**INSTRUCTIONS FOR THE TASK**
Output all of the records again, exactly as written.

Stored items
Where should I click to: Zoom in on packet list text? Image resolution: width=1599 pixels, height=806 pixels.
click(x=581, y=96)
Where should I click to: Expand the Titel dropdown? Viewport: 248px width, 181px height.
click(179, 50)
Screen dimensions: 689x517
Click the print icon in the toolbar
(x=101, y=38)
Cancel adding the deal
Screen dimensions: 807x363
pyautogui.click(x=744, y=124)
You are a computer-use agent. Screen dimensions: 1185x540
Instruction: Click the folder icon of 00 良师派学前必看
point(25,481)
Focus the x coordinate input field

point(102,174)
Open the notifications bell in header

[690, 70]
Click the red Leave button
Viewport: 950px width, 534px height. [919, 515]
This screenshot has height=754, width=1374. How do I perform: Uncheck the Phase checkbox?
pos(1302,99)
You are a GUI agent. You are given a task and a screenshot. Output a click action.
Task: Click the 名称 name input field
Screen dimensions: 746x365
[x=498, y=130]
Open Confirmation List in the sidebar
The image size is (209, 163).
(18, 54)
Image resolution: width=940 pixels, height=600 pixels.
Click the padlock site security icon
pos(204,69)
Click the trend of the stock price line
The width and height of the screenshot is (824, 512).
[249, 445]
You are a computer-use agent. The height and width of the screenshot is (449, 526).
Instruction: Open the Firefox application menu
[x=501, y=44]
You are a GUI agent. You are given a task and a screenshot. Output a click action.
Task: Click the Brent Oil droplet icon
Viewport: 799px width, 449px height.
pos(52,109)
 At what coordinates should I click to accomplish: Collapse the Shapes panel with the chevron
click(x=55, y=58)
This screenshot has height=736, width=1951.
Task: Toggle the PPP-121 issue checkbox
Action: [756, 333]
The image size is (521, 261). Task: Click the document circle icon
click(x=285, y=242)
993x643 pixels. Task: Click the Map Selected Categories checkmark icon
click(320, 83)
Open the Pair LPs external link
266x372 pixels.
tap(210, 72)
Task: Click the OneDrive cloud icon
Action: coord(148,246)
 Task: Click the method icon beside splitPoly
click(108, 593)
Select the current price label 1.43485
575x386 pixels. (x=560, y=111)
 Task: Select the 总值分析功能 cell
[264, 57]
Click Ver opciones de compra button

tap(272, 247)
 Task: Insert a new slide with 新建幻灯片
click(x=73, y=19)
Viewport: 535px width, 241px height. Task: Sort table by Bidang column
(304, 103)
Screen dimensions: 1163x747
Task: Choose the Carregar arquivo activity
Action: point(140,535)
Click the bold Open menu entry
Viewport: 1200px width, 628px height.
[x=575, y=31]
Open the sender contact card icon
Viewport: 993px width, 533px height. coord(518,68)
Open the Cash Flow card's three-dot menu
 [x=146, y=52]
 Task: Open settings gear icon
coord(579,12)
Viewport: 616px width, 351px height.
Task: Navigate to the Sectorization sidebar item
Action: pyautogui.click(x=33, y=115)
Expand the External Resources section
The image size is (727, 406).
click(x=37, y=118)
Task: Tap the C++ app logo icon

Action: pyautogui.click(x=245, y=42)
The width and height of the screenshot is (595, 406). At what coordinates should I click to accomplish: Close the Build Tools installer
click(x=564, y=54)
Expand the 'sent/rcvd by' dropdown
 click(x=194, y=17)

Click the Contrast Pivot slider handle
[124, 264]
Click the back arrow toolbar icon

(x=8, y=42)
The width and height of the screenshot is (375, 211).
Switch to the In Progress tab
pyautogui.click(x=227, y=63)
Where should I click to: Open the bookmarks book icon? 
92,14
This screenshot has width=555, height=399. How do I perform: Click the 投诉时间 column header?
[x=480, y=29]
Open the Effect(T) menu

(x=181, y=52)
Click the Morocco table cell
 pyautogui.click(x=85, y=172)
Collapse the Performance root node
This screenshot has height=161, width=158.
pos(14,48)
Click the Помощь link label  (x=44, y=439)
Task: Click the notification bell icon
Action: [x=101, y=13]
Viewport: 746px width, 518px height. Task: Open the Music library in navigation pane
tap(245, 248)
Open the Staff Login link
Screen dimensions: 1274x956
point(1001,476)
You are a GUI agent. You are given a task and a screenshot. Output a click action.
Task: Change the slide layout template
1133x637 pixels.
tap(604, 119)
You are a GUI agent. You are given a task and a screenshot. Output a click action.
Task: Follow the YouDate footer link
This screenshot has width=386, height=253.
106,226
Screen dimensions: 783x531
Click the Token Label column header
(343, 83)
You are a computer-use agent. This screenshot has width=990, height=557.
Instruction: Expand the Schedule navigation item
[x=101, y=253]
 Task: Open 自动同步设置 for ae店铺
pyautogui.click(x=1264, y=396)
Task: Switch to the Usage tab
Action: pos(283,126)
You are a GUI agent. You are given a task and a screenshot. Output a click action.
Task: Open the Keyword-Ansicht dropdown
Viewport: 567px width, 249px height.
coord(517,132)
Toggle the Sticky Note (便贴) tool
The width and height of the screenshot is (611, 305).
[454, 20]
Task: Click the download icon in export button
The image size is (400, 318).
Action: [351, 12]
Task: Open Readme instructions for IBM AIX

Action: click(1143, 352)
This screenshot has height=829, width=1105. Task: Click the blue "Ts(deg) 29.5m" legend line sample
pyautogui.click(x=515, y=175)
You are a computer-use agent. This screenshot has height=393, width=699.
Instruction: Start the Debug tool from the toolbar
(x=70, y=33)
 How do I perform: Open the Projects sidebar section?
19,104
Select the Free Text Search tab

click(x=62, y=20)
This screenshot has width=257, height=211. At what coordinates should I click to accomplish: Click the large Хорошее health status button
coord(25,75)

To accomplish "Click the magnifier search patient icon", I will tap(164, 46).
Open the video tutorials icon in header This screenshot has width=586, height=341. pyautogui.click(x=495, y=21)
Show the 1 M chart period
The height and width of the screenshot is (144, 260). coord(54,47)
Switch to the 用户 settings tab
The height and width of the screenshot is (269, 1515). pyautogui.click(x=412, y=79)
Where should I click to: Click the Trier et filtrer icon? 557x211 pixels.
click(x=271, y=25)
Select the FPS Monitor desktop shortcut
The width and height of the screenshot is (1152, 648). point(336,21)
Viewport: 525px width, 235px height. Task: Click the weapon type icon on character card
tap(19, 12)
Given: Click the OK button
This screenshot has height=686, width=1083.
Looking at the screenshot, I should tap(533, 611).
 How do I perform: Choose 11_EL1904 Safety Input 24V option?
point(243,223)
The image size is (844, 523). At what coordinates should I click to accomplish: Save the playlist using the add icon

**OUTPUT OF THE TASK**
Where should I click to: Zoom in on packet list text? Image resolution: width=1599 pixels, height=806 pixels.
click(x=581, y=96)
Where should I click to: Expand the Titel dropdown? Viewport: 248px width, 181px height.
click(179, 50)
Screen dimensions: 689x517
Click the print icon in the toolbar
(x=101, y=38)
Cancel adding the deal
Screen dimensions: 807x363
pyautogui.click(x=744, y=124)
You are a computer-use agent. Screen dimensions: 1185x540
Instruction: Click the folder icon of 00 良师派学前必看
point(25,481)
Focus the x coordinate input field

point(102,174)
Open the notifications bell in header

[690, 70]
Click the red Leave button
Viewport: 950px width, 534px height. [919, 515]
This screenshot has height=754, width=1374. How do I perform: Uncheck the Phase checkbox?
pos(1302,99)
You are a GUI agent. You are given a task and a screenshot. Output a click action.
Task: Click the 名称 name input field
Screen dimensions: 746x365
[x=498, y=130]
Open Confirmation List in the sidebar
The image size is (209, 163).
(18, 54)
Image resolution: width=940 pixels, height=600 pixels.
Click the padlock site security icon
pos(204,69)
Click the trend of the stock price line
The width and height of the screenshot is (824, 512).
[249, 445]
You are a computer-use agent. The height and width of the screenshot is (449, 526).
Instruction: Open the Firefox application menu
[x=501, y=44]
You are a GUI agent. You are given a task and a screenshot. Output a click action.
Task: Click the Brent Oil droplet icon
Viewport: 799px width, 449px height.
pos(52,109)
 At what coordinates should I click to accomplish: Collapse the Shapes panel with the chevron
click(x=55, y=58)
This screenshot has height=736, width=1951.
Task: Toggle the PPP-121 issue checkbox
Action: [756, 333]
The image size is (521, 261). Task: Click the document circle icon
click(x=285, y=242)
993x643 pixels. Task: Click the Map Selected Categories checkmark icon
click(320, 83)
Open the Pair LPs external link
266x372 pixels.
tap(210, 72)
Task: Click the OneDrive cloud icon
Action: coord(148,246)
 Task: Click the method icon beside splitPoly
click(108, 593)
Select the current price label 1.43485
575x386 pixels. (x=560, y=111)
 Task: Select the 总值分析功能 cell
[264, 57]
Click Ver opciones de compra button

tap(272, 247)
 Task: Insert a new slide with 新建幻灯片
click(x=73, y=19)
Viewport: 535px width, 241px height. Task: Sort table by Bidang column
(304, 103)
Screen dimensions: 1163x747
Task: Choose the Carregar arquivo activity
Action: point(140,535)
Click the bold Open menu entry
Viewport: 1200px width, 628px height.
[x=575, y=31]
Open the sender contact card icon
Viewport: 993px width, 533px height. coord(518,68)
Open the Cash Flow card's three-dot menu
 [x=146, y=52]
 Task: Open settings gear icon
coord(579,12)
Viewport: 616px width, 351px height.
Task: Navigate to the Sectorization sidebar item
Action: pyautogui.click(x=33, y=115)
Expand the External Resources section
The image size is (727, 406).
click(x=37, y=118)
Task: Tap the C++ app logo icon

Action: pyautogui.click(x=245, y=42)
The width and height of the screenshot is (595, 406). At what coordinates should I click to accomplish: Close the Build Tools installer
click(x=564, y=54)
Expand the 'sent/rcvd by' dropdown
 click(x=194, y=17)

Click the Contrast Pivot slider handle
[124, 264]
Click the back arrow toolbar icon

(x=8, y=42)
The width and height of the screenshot is (375, 211).
Switch to the In Progress tab
pyautogui.click(x=227, y=63)
Where should I click to: Open the bookmarks book icon? 
92,14
This screenshot has width=555, height=399. How do I perform: Click the 投诉时间 column header?
[x=480, y=29]
Open the Effect(T) menu

(x=181, y=52)
Click the Morocco table cell
 pyautogui.click(x=85, y=172)
Collapse the Performance root node
This screenshot has height=161, width=158.
pos(14,48)
Click the Помощь link label  (x=44, y=439)
Task: Click the notification bell icon
Action: [x=101, y=13]
Viewport: 746px width, 518px height. Task: Open the Music library in navigation pane
tap(245, 248)
Open the Staff Login link
Screen dimensions: 1274x956
point(1001,476)
You are a GUI agent. You are given a task and a screenshot. Output a click action.
Task: Change the slide layout template
1133x637 pixels.
tap(604, 119)
You are a GUI agent. You are given a task and a screenshot. Output a click action.
Task: Follow the YouDate footer link
This screenshot has width=386, height=253.
106,226
Screen dimensions: 783x531
Click the Token Label column header
(343, 83)
You are a computer-use agent. This screenshot has width=990, height=557.
Instruction: Expand the Schedule navigation item
[x=101, y=253]
 Task: Open 自动同步设置 for ae店铺
pyautogui.click(x=1264, y=396)
Task: Switch to the Usage tab
Action: pos(283,126)
You are a GUI agent. You are given a task and a screenshot. Output a click action.
Task: Open the Keyword-Ansicht dropdown
Viewport: 567px width, 249px height.
coord(517,132)
Toggle the Sticky Note (便贴) tool
The width and height of the screenshot is (611, 305).
[454, 20]
Task: Click the download icon in export button
The image size is (400, 318).
Action: [351, 12]
Task: Open Readme instructions for IBM AIX

Action: click(1143, 352)
This screenshot has height=829, width=1105. Task: Click the blue "Ts(deg) 29.5m" legend line sample
pyautogui.click(x=515, y=175)
You are a computer-use agent. This screenshot has height=393, width=699.
Instruction: Start the Debug tool from the toolbar
(x=70, y=33)
 How do I perform: Open the Projects sidebar section?
19,104
Select the Free Text Search tab

click(x=62, y=20)
This screenshot has width=257, height=211. At what coordinates should I click to accomplish: Click the large Хорошее health status button
coord(25,75)

To accomplish "Click the magnifier search patient icon", I will tap(164, 46).
Open the video tutorials icon in header This screenshot has width=586, height=341. pyautogui.click(x=495, y=21)
Show the 1 M chart period
The height and width of the screenshot is (144, 260). coord(54,47)
Switch to the 用户 settings tab
The height and width of the screenshot is (269, 1515). pyautogui.click(x=412, y=79)
Where should I click to: Click the Trier et filtrer icon? 557x211 pixels.
click(x=271, y=25)
Select the FPS Monitor desktop shortcut
The width and height of the screenshot is (1152, 648). point(336,21)
Viewport: 525px width, 235px height. Task: Click the weapon type icon on character card
tap(19, 12)
Given: Click the OK button
This screenshot has height=686, width=1083.
Looking at the screenshot, I should tap(533, 611).
 How do I perform: Choose 11_EL1904 Safety Input 24V option?
point(243,223)
The image size is (844, 523). At what coordinates should I click to accomplish: Save the playlist using the add icon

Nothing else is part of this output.